**Activité:**
Poursuivez l'extrait consacré à l'intelligence artificielle comme boîte de Pandore, en reprenant après sa dernière phrase.

**Extrait:**
======
Amid Faljaoui

L’IA, entre boîte de Pandore et pacte avec le diable

Face à la montée fulgurante de l’intelligence artificielle, la société avance les yeux grands ouverts… mais sans vraiment savoir où elle va. Entre mythe de Pandore et pacte avec le Diable, l’historien Yuval Noah Harari alerte : la plus grande menace n’est peut-être pas la machine elle-même, mais notre incapacité à freiner notre propre vertige technologique.

Souvenez-vous du mythe de Pandore. Dans la Grèce antique, on lui confie une boîte qu’elle ne doit surtout pas ouvrir. Mais, poussée par la curiosité, elle cède. Et tous les maux de l’humanité s’en échappent. Aujourd’hui, il faut se demander si nous ne sommes pas en train d’ouvrir notre propre boîte de Pandore. Son nom : l’intelligence artificielle. Et une fois le couvercle levé, personne ne sait s’il sera encore possible de le refermer.

Je vous en parle parce qu’une vidéo récente de l’historien Yuval Noah Harari m’a interpellé. Il y raconte ses échanges avec les figures de proue de la révolution IA : patrons de laboratoires, fondateurs de startups, chercheurs stars. À chacun, il a posé la même question : « Pourquoi allez-vous aussi vite ? Pourquoi ne pas ralentir pour laisser à la société le temps de comprendre ce que vous créez ? »
======
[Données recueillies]

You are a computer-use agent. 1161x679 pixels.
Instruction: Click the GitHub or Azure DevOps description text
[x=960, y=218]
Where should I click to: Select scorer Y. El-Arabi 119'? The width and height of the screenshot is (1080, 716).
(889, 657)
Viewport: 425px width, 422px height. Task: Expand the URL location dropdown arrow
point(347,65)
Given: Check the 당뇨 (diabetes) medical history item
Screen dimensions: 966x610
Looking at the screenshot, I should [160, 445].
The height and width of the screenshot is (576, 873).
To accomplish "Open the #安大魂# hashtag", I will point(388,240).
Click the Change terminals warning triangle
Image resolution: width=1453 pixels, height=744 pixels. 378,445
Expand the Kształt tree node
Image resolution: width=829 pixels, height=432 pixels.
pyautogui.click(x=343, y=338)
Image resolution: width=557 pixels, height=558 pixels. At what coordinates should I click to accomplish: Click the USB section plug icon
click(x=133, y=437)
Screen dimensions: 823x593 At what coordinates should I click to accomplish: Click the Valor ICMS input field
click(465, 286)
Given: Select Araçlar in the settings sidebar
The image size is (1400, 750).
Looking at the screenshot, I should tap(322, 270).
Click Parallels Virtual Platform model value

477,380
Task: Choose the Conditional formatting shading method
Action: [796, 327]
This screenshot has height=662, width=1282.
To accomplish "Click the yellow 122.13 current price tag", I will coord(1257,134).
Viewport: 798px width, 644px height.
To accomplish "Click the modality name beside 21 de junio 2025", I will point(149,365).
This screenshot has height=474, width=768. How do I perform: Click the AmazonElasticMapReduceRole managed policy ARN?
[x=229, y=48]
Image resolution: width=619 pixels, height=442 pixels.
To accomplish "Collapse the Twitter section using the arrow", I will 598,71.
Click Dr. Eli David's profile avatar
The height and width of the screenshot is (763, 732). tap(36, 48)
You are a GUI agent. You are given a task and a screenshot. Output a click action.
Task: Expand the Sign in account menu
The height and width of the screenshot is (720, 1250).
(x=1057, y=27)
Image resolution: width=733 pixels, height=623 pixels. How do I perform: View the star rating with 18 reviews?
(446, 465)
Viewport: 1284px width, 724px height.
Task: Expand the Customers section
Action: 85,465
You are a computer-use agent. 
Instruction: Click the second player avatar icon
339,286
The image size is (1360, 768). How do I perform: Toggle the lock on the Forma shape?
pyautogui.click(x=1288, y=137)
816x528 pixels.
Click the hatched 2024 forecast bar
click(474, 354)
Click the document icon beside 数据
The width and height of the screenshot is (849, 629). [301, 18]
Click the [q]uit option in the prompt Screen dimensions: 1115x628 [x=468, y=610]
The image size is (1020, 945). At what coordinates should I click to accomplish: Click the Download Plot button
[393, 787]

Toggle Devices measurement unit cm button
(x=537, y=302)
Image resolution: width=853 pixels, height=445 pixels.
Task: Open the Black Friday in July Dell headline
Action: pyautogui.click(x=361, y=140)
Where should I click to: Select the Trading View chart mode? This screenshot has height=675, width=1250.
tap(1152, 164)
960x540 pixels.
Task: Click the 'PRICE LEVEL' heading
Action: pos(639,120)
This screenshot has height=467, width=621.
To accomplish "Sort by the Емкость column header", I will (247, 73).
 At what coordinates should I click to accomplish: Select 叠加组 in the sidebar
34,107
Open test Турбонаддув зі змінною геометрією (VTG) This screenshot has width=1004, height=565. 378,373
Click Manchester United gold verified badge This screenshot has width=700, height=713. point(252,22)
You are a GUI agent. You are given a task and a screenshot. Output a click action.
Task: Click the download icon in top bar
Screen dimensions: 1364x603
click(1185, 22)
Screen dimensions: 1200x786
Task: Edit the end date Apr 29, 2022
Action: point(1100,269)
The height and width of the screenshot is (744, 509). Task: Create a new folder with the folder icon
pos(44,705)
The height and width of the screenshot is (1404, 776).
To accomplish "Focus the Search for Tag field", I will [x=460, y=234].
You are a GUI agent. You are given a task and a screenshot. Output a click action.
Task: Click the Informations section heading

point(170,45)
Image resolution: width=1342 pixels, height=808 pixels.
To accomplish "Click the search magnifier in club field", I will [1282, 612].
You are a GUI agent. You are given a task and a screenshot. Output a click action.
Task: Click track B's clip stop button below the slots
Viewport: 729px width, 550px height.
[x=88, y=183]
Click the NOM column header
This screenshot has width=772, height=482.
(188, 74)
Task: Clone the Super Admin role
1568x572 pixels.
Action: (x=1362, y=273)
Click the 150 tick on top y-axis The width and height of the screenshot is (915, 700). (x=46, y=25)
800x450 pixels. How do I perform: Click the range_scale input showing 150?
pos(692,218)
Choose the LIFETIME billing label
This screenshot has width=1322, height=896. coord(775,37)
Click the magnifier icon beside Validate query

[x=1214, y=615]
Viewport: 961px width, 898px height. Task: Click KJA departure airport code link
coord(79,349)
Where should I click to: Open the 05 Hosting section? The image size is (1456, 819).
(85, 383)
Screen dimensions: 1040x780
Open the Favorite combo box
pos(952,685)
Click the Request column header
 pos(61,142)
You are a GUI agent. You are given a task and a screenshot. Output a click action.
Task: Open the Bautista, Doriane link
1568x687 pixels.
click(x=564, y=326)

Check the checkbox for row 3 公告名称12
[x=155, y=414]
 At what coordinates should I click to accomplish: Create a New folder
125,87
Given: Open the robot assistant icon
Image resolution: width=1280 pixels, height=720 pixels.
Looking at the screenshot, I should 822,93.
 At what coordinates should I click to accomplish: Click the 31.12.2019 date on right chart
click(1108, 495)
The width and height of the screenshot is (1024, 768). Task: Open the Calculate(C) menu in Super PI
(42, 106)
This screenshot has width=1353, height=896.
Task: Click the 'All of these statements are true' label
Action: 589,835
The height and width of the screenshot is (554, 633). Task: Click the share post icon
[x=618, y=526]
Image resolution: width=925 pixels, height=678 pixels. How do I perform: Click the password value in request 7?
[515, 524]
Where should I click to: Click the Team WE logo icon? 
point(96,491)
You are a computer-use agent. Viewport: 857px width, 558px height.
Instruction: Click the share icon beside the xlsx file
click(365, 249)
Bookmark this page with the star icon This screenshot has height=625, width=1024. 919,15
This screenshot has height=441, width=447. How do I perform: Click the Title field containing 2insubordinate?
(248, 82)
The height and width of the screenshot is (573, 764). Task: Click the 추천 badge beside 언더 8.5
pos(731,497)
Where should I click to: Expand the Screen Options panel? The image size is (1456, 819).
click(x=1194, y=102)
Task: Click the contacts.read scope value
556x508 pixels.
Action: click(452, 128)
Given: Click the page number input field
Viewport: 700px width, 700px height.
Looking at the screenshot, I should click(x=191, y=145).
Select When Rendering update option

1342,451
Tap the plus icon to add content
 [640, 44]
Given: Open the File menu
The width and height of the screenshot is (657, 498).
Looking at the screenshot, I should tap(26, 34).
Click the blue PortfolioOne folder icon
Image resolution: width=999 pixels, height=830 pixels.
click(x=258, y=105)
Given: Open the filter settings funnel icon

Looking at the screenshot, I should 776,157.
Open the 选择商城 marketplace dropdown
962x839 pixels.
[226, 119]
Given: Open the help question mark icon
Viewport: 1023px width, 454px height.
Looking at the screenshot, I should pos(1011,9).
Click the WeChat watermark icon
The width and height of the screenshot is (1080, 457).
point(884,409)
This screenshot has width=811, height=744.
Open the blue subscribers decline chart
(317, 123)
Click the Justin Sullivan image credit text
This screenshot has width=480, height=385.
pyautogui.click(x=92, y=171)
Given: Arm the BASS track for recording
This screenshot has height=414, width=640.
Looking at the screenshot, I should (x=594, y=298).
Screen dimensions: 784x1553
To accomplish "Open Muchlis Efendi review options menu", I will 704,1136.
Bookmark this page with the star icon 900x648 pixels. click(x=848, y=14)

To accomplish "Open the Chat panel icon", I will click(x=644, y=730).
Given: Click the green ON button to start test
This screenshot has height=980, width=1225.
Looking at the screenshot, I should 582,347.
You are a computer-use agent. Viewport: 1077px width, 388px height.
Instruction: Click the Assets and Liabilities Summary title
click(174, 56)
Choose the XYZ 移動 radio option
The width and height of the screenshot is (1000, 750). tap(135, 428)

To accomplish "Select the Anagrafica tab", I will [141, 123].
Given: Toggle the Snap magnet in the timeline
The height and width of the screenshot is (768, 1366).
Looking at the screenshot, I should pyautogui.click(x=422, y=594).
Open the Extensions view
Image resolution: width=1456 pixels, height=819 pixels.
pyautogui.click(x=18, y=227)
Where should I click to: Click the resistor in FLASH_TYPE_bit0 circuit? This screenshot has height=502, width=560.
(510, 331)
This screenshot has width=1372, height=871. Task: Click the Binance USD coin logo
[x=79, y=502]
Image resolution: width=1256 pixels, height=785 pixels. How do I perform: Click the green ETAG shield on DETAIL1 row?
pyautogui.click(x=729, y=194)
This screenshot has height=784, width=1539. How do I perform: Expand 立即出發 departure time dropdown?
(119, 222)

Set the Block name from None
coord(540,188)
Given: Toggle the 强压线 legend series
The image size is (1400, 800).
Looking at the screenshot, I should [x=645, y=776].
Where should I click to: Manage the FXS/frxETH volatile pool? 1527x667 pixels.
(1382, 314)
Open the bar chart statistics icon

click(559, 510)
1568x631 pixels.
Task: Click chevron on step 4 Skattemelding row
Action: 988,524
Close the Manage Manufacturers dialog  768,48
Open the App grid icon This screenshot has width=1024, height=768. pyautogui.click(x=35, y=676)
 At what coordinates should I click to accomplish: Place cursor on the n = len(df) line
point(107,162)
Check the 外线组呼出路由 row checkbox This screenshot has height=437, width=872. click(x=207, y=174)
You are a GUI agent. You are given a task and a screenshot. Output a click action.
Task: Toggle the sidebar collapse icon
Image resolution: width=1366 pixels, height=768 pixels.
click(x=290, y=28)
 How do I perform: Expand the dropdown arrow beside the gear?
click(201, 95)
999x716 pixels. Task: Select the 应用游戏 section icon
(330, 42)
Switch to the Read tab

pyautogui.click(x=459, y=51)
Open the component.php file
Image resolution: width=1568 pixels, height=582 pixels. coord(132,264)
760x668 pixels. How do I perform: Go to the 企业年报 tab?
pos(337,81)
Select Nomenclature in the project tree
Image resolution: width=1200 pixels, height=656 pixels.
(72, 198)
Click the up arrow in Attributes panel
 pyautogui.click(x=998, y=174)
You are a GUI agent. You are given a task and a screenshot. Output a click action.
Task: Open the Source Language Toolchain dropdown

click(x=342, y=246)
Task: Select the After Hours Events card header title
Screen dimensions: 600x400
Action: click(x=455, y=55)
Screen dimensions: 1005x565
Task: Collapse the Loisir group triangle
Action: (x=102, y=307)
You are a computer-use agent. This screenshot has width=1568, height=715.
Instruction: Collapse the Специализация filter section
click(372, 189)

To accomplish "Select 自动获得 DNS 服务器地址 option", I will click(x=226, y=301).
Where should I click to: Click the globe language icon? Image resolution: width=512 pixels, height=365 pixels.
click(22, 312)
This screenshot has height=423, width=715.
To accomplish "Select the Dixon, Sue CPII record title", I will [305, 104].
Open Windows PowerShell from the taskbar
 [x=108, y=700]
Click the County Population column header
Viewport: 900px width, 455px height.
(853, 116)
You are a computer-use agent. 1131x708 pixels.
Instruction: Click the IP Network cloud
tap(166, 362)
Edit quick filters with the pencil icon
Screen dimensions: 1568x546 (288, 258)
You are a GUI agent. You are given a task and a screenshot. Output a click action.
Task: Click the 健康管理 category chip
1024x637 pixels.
======
**Réponse rédigée:**
La réponse est presque toujours la même : « Parce qu’on ne peut pas faire confiance aux autres. Si nous ralentissons, la Chine ou un concurrent prendra de l’avance. Et celui qui gagne la course à l’IA dominera le monde. » Autrement dit, nous ne sommes pas dans une course vers le progrès, mais dans une fuite en avant, nourrie par la peur. La peur d’être devancé. La peur que le plus rapide impose ses règles à tous les autres.

Mais Harari pousse encore plus loin, et interroge ses interlocuteurs sur une contradiction troublante : « Si vous ne faites pas confiance aux humains… pourquoi faites-vous confiance à une machine superintelligente que personne ne comprend encore vraiment ? »

La réponse, ici, devient presque métaphysique : « On pense qu’on pourra la contrôler. » Mais sur quoi repose cette foi ? Sur des hypothèses, de l’intuition, peut-être du wishful thinking. Car, en vérité, personne ne sait si une superintelligence pourra jamais être maîtrisée.

L’IA n’a pas besoin d’être malveillante pour devenir dangereuse. Il suffit qu’elle poursuive des objectifs différents des nôtres, et qu’elle ait les moyens de les atteindre.

Et soyons honnêtes : cette course n’est pas alimentée que par la peur. Elle l’est aussi — puissamment — par l’argent. Aujourd’hui, un chercheur de haut niveau en IA peut être recruté pour 10, 50, voire 100 millions de dollars. Comme chez Meta, qui a récemment débauché des pointures de chez OpenAI. Le patron de Meta veut être le premier à créer la superintelligence, et pour y parvenir, il achète des cerveaux comme on constituerait une écurie de Formule 1.

Et plus cette machine folle avance, plus le pacte implicite devient clair : « Vendez-nous votre génie. En échange, vous aurez la fortune, la gloire, et peut-être même le pouvoir de changer le monde. » C’est ici que s’invite un autre mythe ancien : le pacte faustien. Celui où l’on vend son âme au Diable pour obtenir la connaissance ultime, quitte à en perdre tout contrôle ensuite.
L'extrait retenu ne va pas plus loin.